Guinée-Bissau : Bassirou Diomaye Faye et Julius Maada Bio à la manœuvre pour une transition rapide

Une délégation de haut niveau de la Cedeao a séjourné à Bissau ce samedi. Menée par les présidents sénégalais et sierra-léonais, cette mission de médiation a tenté d’arracher un calendrier électoral à la junte du général Horta N’Tam, tout en plaidant pour la libération totale des prisonniers politiques.
Le duel des calendriers
Le cœur des discussions repose sur la durée de la transition. Alors que l’armée avait initialement promis de rendre le pouvoir dans un délai d’un an après le renversement d’Umaro Sissoco Embaló en novembre dernier, le discours a changé.
Le Haut Commandement militaire évoque désormais une « période de sécurité » indispensable, jugeant qu’une année est insuffisante pour stabiliser le pays. De leur côté, Bassirou Diomaye Faye et Julius Maada Bio poussent pour une transition « courte et transparente » afin d’éviter l’enracinement du régime militaire.
« Nos discussions ont été constructives. Nous appelons à une transition rapide menée par un gouvernement inclusif », a déclaré le président Bio sur le réseau social X.
Au chevet de l’opposition
Signe de la tension politique, les médiateurs ont multiplié les rencontres symboliques :
- En prison : Ils ont rendu visite à Domingos Simões Pereira, figure historique de l’opposition, incarcéré depuis le putsch.
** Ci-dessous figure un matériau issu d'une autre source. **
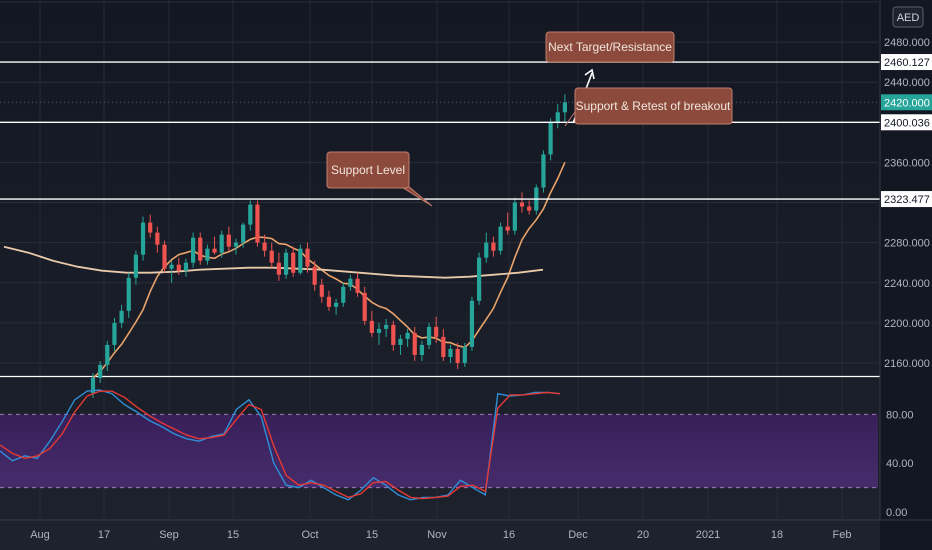 Image resolution: width=932 pixels, height=550 pixels. What do you see at coordinates (40, 535) in the screenshot?
I see `time-tick-label: Aug` at bounding box center [40, 535].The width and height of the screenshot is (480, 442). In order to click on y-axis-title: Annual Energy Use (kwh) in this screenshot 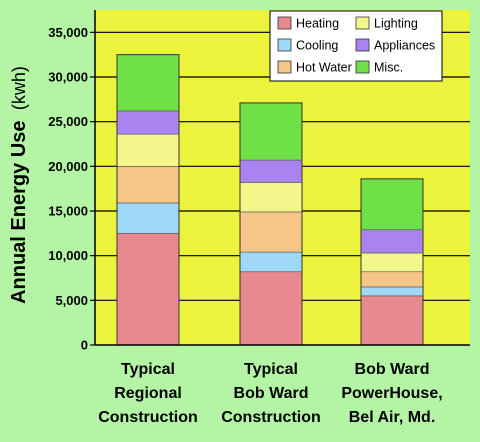, I will do `click(19, 185)`.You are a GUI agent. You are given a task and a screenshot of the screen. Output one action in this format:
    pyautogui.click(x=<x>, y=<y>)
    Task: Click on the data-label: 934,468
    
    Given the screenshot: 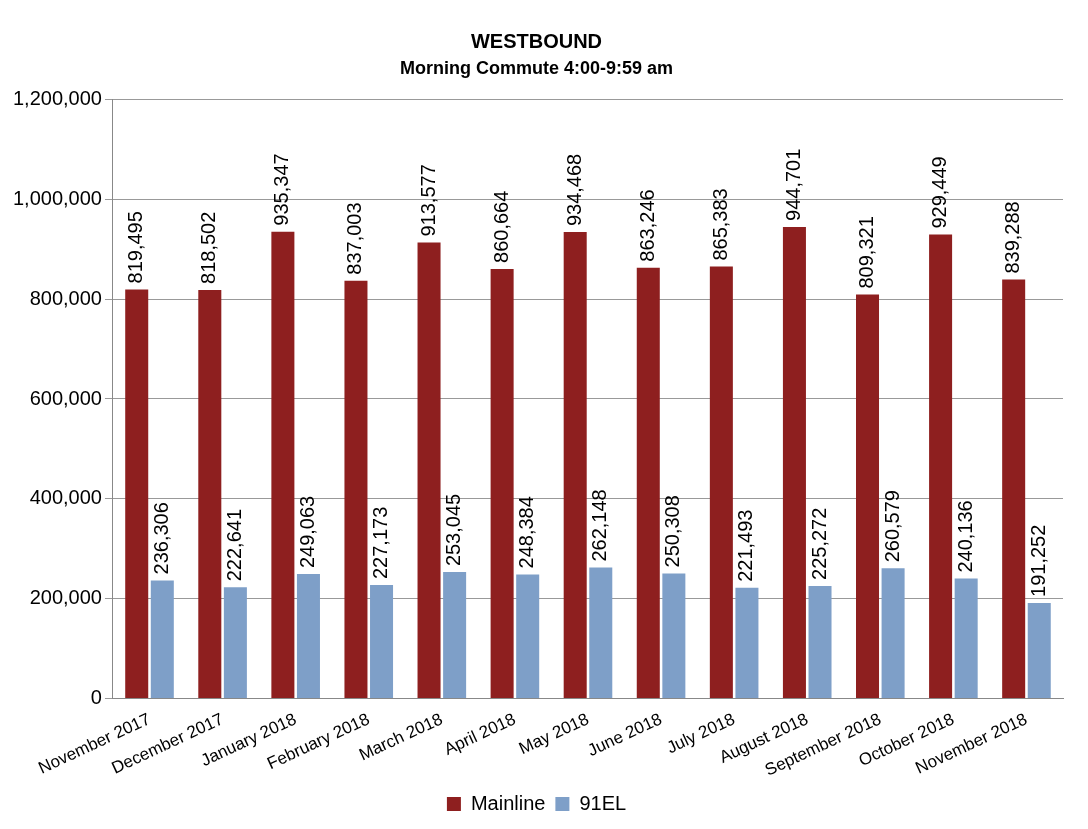 What is the action you would take?
    pyautogui.click(x=574, y=190)
    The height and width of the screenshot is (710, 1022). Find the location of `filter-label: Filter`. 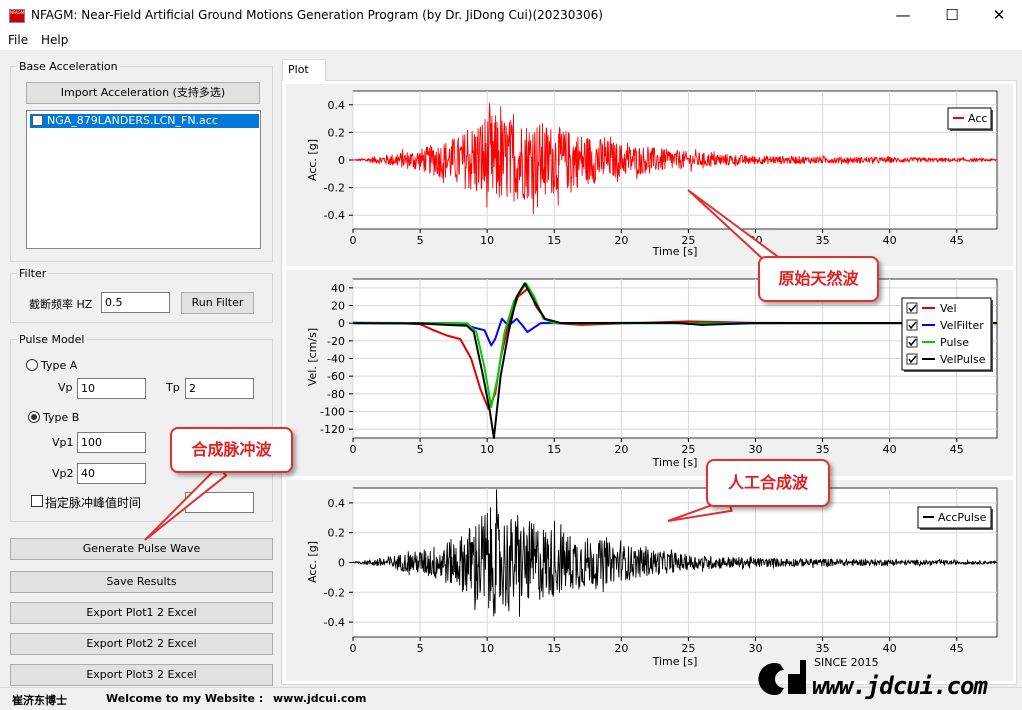

filter-label: Filter is located at coordinates (33, 274).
- En asile : Ils se sont entretenus avec Fernando Dias, candidat à la présidentielle, qui vit retranché à l’ambassade du Nigeria.
Si la junte a déjà libéré neuf opposants ces dernières semaines, la Cedeao exige désormais une libération inconditionnelle de tous les détenus politiques pour restaurer le dialogue national. Pour l’heure, les militaires privilégient une approche au « cas par cas », sans calendrier fixe.
Une force de la Cedeao à Bissau ?
L’autre point de friction majeur concerne la sécurité. La possibilité de déployer une force d’intervention de la Cedeao a été mise sur la table. Si les dirigeants ouest-africains y voient un moyen de garantir la stabilité, le général N’Tam et ses hommes y voient une « menace pour la souveraineté nationale ».
Ce refus d’une présence militaire étrangère complique la donne pour la Cedeao, qui cherche à éviter que la Guinée-Bissau ne rejoigne le bloc des pays de l’AES (Alliance des États du Sahel) dans une rupture durable avec l’organisation régionale.